(EXCERPTED TEXT):

______

Answer:
121.76 °C
Step-by-step explanation:
Data Given:
Boiling point of water = 100.0°C
Kb (boiling point constant = 0.512°C/m
Concentration of the Mg₃(PO₄)₂ = 8.5 m
Solution:
Formula Used to find out boiling point
ΔTb = m.Kb.i . . . . . . (1)
where
ΔTb = boiling point elevation
m = concentration of solution
kb = molal boiling point elevation constant
i = Van't Hoff factor
Van't Hoff factor : It is the number of ions of ionic compound in the solution produced by it when it dissolve in solvent.
Van't Hoff factor for Mg₃(PO₄)₂:
Assuming ideal Van't Hoff factor Look for ionization of Mg₃(PO₄)₂ in solution
Mg₃(PO₄)₂ ------> 3 Mg²⁺ + 2 PO₄³⁻
From above equation it is clear that it give total 5 ions in solution form upon dissolving i.e. 3 Mg²⁺ ions and 2 PO₄³⁻ ions.
So,
Van't Hoff factor = 5
Now
As,
ΔTb = boiling point of solution - boiling point of water
So,
we can write equation 1 as under
Tb (Solution) -Tb (water) = m.Kb.i
As we have to find out boiling point so rearrange the above equation
Tb (Solution) = (m . Kb . i)+ Tb (water) . . . . . . . (2)
Put values in Equation 2
Tb (Solution) = (8.5 m x 0.512°C/m x 5) + 100.0°C
Tb (Solution) = 21.76 °C + 100.0°C
Tb (Solution) = 121.76°C
so the boiling point of 8.5m Mg₃(PO₄)₂ solution = 121.76 °C

______

(WHAT THE EXERCISE ASKS):
What Van't Hoff factor does the boiling-point solution assign to Mg₃(PO₄)₂?

(INFORMATION SHOWN):
______

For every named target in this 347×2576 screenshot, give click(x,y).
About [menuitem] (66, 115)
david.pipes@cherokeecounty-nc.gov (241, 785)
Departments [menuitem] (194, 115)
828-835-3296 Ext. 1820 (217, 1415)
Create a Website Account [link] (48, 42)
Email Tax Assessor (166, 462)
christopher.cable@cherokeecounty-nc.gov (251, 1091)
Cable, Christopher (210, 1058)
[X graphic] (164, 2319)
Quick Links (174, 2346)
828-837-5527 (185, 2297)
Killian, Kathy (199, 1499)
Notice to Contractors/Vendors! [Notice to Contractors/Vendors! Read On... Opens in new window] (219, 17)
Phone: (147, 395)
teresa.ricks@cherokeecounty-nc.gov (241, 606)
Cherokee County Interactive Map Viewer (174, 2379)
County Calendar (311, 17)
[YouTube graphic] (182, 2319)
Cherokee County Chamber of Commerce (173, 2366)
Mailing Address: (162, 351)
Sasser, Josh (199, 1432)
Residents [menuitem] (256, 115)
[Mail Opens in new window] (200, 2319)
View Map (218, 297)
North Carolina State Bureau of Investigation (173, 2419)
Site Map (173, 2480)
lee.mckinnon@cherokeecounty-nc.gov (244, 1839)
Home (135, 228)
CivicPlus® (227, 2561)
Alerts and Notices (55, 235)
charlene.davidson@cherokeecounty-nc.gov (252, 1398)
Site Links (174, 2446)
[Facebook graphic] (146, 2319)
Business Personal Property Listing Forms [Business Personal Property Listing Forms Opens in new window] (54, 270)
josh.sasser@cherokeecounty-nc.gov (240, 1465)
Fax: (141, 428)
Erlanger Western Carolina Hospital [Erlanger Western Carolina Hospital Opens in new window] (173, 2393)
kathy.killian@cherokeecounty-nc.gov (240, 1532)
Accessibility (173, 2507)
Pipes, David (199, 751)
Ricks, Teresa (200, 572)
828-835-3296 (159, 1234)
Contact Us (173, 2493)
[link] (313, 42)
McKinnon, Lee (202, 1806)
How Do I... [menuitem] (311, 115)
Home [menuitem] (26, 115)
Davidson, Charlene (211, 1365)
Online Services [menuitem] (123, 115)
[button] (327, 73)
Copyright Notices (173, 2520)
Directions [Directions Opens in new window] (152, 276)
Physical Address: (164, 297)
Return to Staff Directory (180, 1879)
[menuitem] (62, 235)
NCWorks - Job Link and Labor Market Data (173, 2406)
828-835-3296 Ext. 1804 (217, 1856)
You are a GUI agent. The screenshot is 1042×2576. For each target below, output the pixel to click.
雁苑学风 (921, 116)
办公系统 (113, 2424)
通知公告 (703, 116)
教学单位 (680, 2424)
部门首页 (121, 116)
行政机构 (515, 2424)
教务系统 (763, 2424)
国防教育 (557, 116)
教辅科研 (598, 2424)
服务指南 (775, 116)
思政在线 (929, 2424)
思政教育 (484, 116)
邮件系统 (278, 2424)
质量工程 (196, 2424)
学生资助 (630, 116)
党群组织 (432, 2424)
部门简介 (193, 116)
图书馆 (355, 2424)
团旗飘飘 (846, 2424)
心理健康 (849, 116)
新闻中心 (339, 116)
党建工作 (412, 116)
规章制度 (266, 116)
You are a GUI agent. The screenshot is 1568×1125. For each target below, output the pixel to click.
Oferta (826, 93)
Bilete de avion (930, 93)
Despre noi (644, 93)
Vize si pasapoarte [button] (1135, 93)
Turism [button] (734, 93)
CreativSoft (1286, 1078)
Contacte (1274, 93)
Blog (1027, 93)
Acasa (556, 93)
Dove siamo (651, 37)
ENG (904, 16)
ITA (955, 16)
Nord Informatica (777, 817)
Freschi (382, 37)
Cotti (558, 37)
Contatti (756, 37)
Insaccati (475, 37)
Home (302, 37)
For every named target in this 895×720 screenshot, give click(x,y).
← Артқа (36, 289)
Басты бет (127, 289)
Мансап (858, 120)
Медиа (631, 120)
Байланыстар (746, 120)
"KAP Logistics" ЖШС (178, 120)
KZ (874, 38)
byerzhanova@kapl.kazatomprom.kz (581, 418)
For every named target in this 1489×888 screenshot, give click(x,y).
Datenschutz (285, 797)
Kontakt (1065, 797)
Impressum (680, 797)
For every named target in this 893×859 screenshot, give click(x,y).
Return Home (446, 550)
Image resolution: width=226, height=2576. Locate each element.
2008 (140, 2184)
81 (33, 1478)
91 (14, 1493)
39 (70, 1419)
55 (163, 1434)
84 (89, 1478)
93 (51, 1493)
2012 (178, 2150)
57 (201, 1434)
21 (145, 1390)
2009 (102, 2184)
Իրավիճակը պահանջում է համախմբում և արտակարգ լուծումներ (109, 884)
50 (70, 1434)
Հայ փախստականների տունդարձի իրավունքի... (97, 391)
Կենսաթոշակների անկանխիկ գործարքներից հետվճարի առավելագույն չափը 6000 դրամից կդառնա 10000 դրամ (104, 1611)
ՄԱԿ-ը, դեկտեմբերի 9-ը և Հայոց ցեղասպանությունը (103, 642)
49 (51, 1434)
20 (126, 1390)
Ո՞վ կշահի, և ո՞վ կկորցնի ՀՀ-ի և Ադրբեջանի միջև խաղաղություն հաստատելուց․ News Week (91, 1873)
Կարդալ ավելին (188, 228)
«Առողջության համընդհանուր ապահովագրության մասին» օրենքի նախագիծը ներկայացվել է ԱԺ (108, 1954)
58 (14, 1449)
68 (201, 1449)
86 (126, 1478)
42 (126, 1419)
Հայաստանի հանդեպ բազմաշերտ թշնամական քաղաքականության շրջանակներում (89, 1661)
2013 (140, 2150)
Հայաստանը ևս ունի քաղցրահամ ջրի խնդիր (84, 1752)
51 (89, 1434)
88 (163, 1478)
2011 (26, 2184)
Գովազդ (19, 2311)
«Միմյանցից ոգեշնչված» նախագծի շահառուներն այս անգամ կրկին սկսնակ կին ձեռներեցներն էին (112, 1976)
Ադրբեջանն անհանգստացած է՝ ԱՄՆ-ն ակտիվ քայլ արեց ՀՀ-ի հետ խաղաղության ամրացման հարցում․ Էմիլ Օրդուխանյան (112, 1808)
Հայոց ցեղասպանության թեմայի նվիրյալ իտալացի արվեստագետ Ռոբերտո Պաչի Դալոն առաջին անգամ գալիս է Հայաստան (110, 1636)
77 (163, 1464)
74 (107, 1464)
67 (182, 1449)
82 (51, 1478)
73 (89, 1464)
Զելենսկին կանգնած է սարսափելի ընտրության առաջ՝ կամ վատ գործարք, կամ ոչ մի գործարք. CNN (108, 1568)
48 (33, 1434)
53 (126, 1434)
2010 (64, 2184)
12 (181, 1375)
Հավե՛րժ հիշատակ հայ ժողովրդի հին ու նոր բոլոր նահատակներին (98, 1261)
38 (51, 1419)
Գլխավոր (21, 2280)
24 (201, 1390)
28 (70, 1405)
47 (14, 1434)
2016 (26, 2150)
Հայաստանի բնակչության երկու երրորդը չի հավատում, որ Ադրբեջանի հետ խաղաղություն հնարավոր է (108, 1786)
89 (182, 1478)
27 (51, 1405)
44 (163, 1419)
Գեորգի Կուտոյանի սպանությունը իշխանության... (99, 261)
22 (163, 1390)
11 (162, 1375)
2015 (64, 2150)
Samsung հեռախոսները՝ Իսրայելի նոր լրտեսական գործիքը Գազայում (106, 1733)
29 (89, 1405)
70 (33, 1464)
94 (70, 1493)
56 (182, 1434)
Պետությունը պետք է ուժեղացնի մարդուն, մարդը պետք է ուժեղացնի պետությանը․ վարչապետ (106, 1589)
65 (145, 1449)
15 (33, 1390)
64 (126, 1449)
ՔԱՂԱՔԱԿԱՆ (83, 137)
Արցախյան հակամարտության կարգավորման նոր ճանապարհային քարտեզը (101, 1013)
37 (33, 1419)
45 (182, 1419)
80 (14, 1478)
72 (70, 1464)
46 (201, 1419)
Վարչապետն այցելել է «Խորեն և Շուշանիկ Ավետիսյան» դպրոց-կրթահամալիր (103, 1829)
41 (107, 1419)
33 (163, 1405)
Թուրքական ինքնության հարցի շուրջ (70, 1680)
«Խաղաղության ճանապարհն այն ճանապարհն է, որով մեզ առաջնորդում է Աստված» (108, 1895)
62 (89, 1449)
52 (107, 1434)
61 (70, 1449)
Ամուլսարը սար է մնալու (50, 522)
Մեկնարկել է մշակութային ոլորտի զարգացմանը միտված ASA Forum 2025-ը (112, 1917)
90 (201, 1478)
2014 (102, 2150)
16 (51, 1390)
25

______

(REPLY):
5, from 3 Mg²⁺ ions and 2 PO₄³⁻ ions.